8.28.2006

顕微鏡の下に居る

掃除をしていた母親が、少年の勉強机の引き出しをそうっと覗き込む。悪意があったわけでない。母親の自分の子供に対する好奇心というのは、子供の好奇心そのものに限りなく近い。無論、何かまずいものを見つけたとすれば少年に問うであろうが、大体黙って見ている。こればかりは母親の性質なのだから、仕方がない。

少年の引き出しの中身は汚い宝箱だった。ガリガリ君の「当たり」棒が10本ほど、エロ本の切り出し、テストの答案、シールやカードがたくさん。すべてのものに鉛筆の削りカスの匂いがついている。好きでたまらなかった玩具を見捨てられない、そんな時期だ。深くさぐるほど、古いものが現れてくる。小学1年生の頃書いた絵や、ボロボロのけん玉。

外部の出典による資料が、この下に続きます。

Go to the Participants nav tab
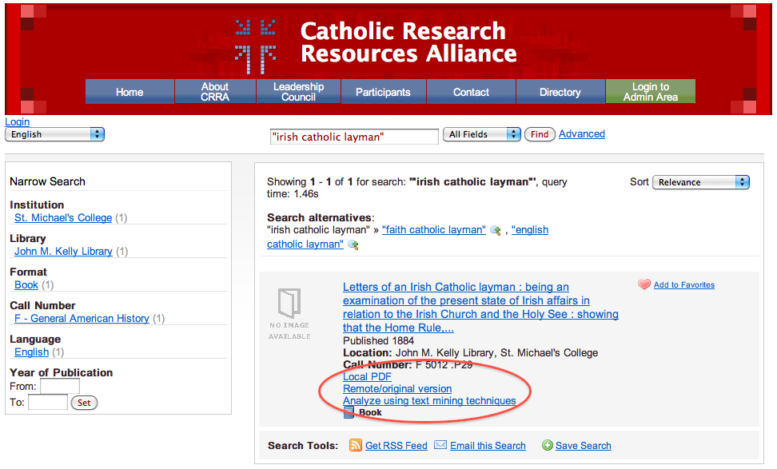This screenshot has width=777, height=469. [383, 92]
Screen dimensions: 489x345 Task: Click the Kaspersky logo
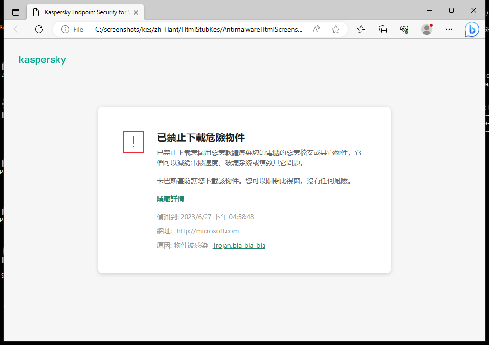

古いジャポニカのノートが引き出しの底にあった。ページをパラパラめくる。

「読んだな。」

この台詞に一瞬ドキっとするが、母親宛てに書かれてないようだ。交換日記。今や小学生の間でレトロブームなのであろうか。しかも相手は女の子のよう。「その本は去年の夏に読んだな。まーまー面白かったよ」。母親はくすっと笑う。その本は夏休みの終わりに、あらすじだけを父親から聞き出していた。背伸び、である。

「ユウちゃんのお母さんはキレイよね。うらやましいわ。」

「お袋はフツー、だよ。」

母親はパタリとノートをとじる。